During the quarter, the Company completed three wells at Ft. Berthold utilizing a more modern completion design than used for previous Ft. Berthold wells. These wells are performing in-line with updated expectations and delivered an average peak 24-hour IP of 1,380 Boed. The Company believes the recent well results utilizing the new completion design further validates the quality of the acreage position at Ft. Berthold and will ultimately add to the remaining inventory on the acreage.

At the end of the third quarter 2016, QEP had 23 gross operated horizontal wells waiting on completion in the Williston Basin (average working interest 83%), all in South Antelope and four  gross-operated horizontal wells being drilled (average working interest 93%) at Ft. Berthold. Of the 23 wells waiting on completion, 13 were sliding sleeve and 10 were "plug-and-perf" designs. In addition, the Company had interests in 12 gross non-operated horizontal wells waiting on completion (average working interest 11%) at the end of the quarter.

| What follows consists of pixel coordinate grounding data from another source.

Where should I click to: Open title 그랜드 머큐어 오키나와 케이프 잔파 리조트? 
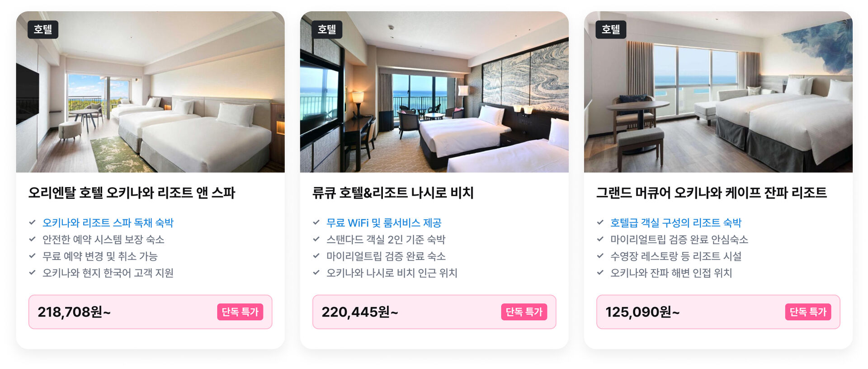tap(712, 193)
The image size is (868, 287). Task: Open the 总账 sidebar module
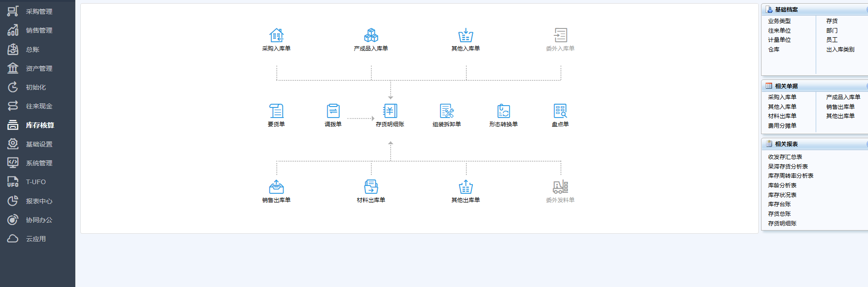(x=32, y=50)
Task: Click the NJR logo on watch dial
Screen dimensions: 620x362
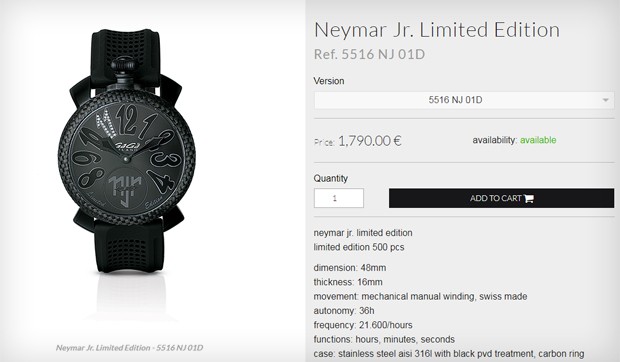Action: pos(125,189)
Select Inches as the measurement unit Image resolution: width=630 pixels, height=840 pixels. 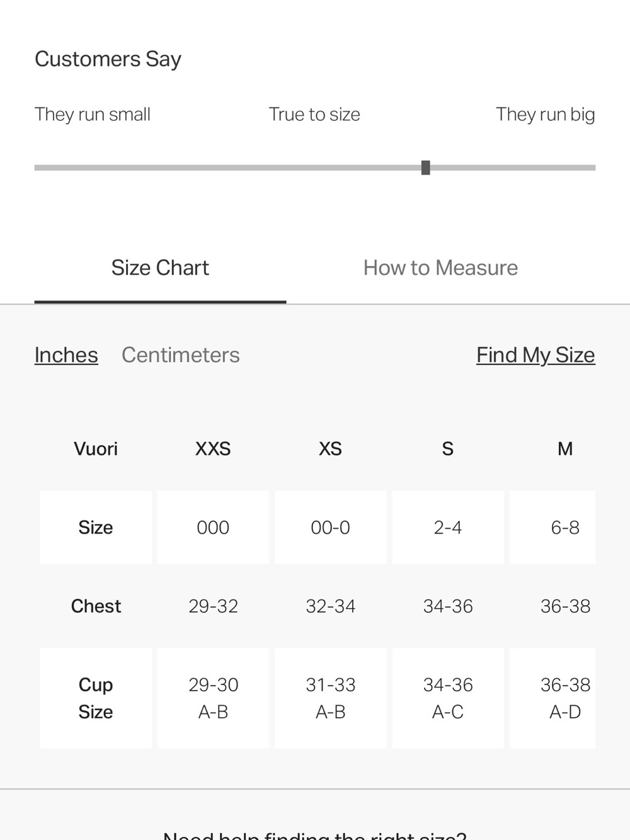[66, 355]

An ongoing commercial dispute with the entity that purchases, gathers and processes natural gas produced from oil wells on the Company's South Antelope acreage negatively impacted completion activities and production volumes during the third quarter 2016. Due to this dispute, the pace at which the Company is able to complete additional drilled and uncompleted wells during the fourth quarter of 2016 in South Antelope in the Williston Basin will be impacted. Unless the parties resolve the dispute amicably, the matter will be decided by binding arbitration, which will likely conclude in the fourth quarter 2016.

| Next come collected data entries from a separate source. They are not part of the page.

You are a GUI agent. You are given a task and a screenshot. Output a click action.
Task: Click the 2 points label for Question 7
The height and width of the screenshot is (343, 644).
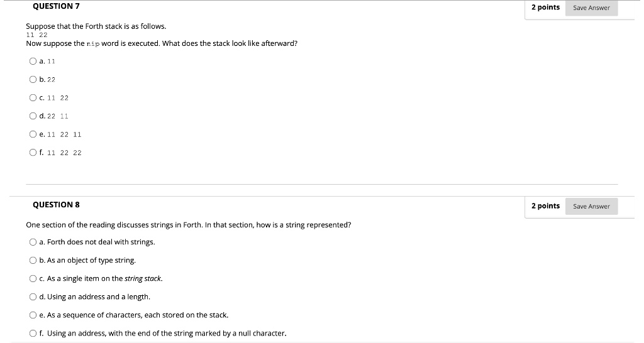pyautogui.click(x=545, y=8)
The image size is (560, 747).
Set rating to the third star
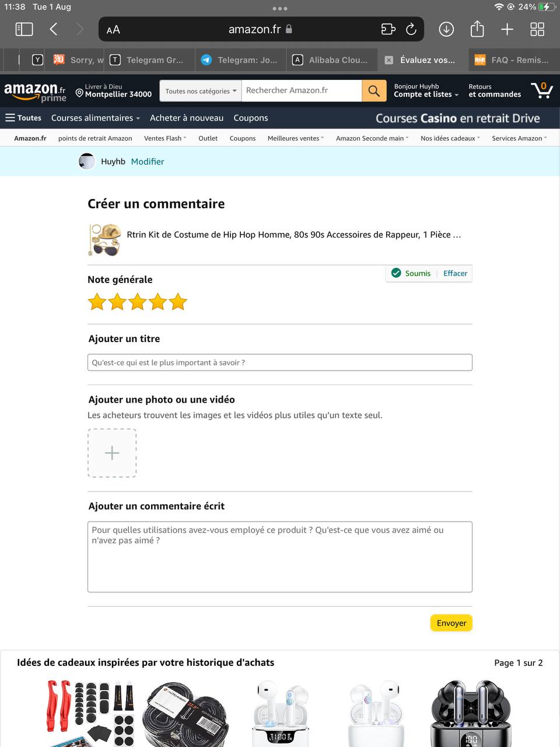tap(138, 302)
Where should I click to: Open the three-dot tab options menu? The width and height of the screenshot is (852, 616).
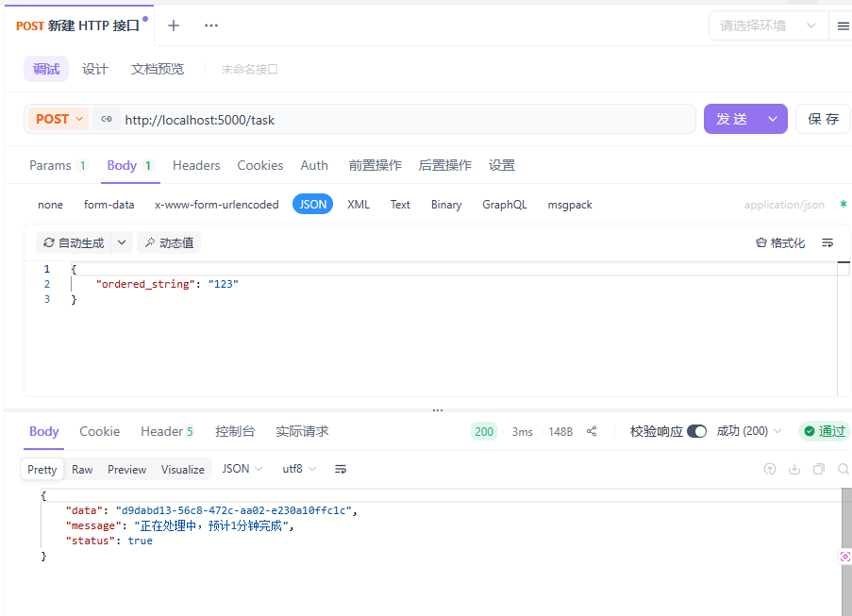[211, 25]
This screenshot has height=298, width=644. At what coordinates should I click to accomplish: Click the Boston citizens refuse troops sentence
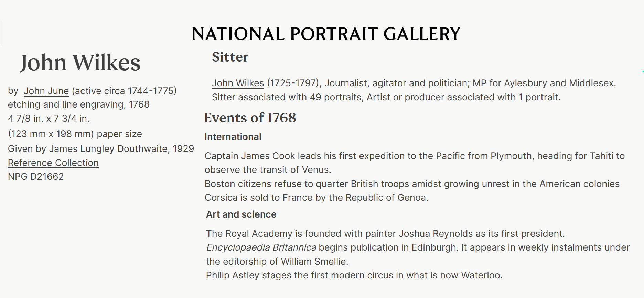(x=412, y=184)
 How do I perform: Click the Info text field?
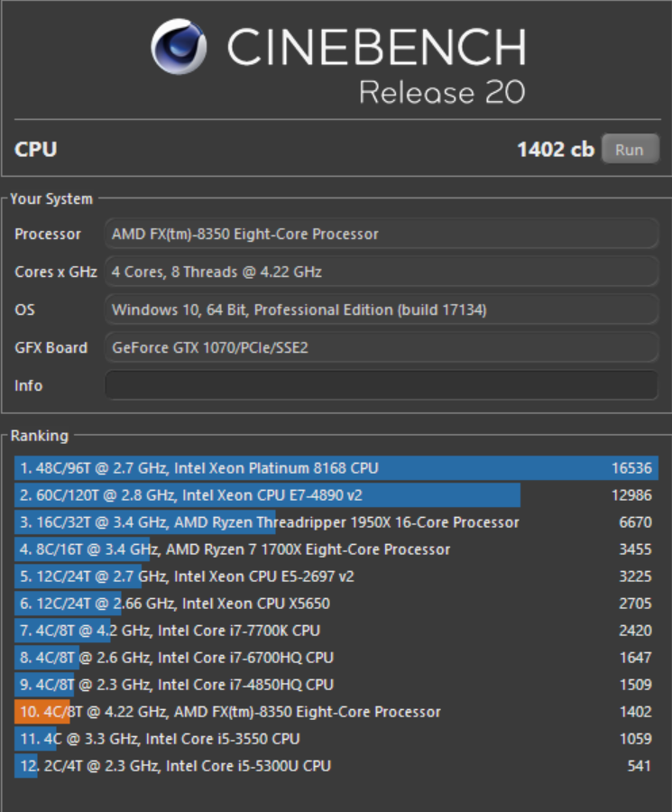tap(382, 385)
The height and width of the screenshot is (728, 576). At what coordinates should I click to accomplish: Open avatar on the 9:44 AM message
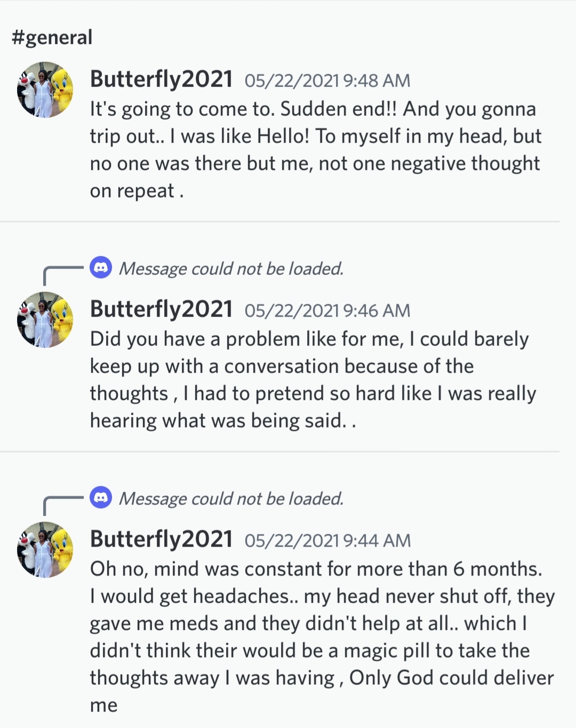(x=45, y=550)
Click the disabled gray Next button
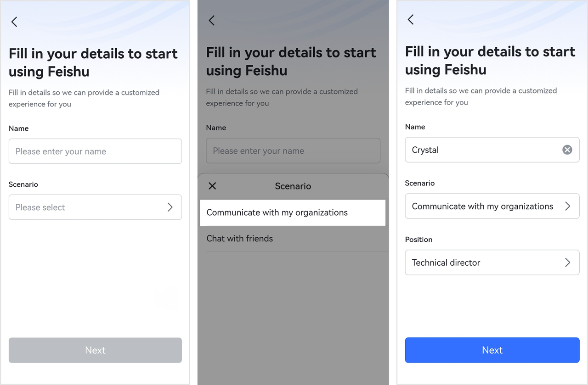Screen dimensions: 588x385 95,350
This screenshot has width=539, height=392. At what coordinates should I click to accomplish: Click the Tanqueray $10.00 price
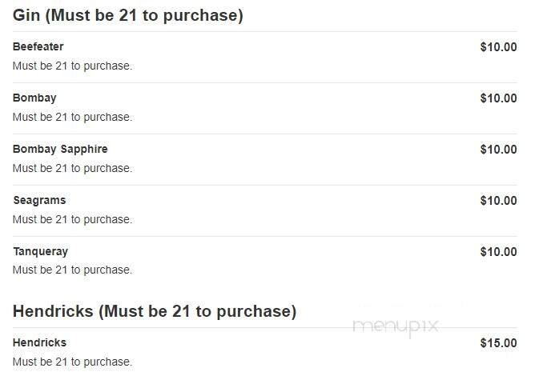498,252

Current average gross QEP-operated drilled and completed AFE well costs, assuming "plug-and-perf" completion design, are $5.5 million at South Antelope and $6.0 million at Ft. Berthold, with costs associated with facilities and artificial lift adding approximately $0.8 million per well in South Antelope and $1.1 million per well at Ft. Berthold. At the end of the third quarter 2016, the Company had one operated rig working in the Williston Basin at Ft. Berthold.

Slides 12-17 depict QEP's acreage and activity in the Williston Basin.

Pinedale

Pinedale net production averaged 261 MMcfed (12% liquids) during the third quarter 2016, a 4% increase compared with the second quarter 2016 and a 9% decrease compared with the third quarter 2015. There were 34 operated wells completed and turned to sales during the third quarter 2016 (average working interest 54%).

At the end of the third quarter 2016, the Company had six gross-operated Pinedale wells waiting on completion (average working interest 43%) and eight wells being drilled (average working interest 56%).

Current average gross QEP-operated drilled and completed AFE well costs are $2.7 million in Pinedale, with costs associated with facilities and plunger lift adding approximately $0.2 million per well. At the end of the third quarter, the Company had one operated rig running in Pinedale.

Slides 18-20 depict QEP's acreage and activity in Pinedale.

Haynesville/Cotton Valley

Haynesville/Cotton Valley net production averaged 133 MMcfed during third quarter 2016, a 31% increase compared with the second quarter 2016 and a 9% increase compared with the third quarter 2015. The increase is primarily due to recent well workovers, changes in working interest as a result of resolution of certain title issues, non-operated well completions and other production related adjustments.

At the end of the third quarter, the Company had no rigs operating in the Haynesville/Cotton Valley.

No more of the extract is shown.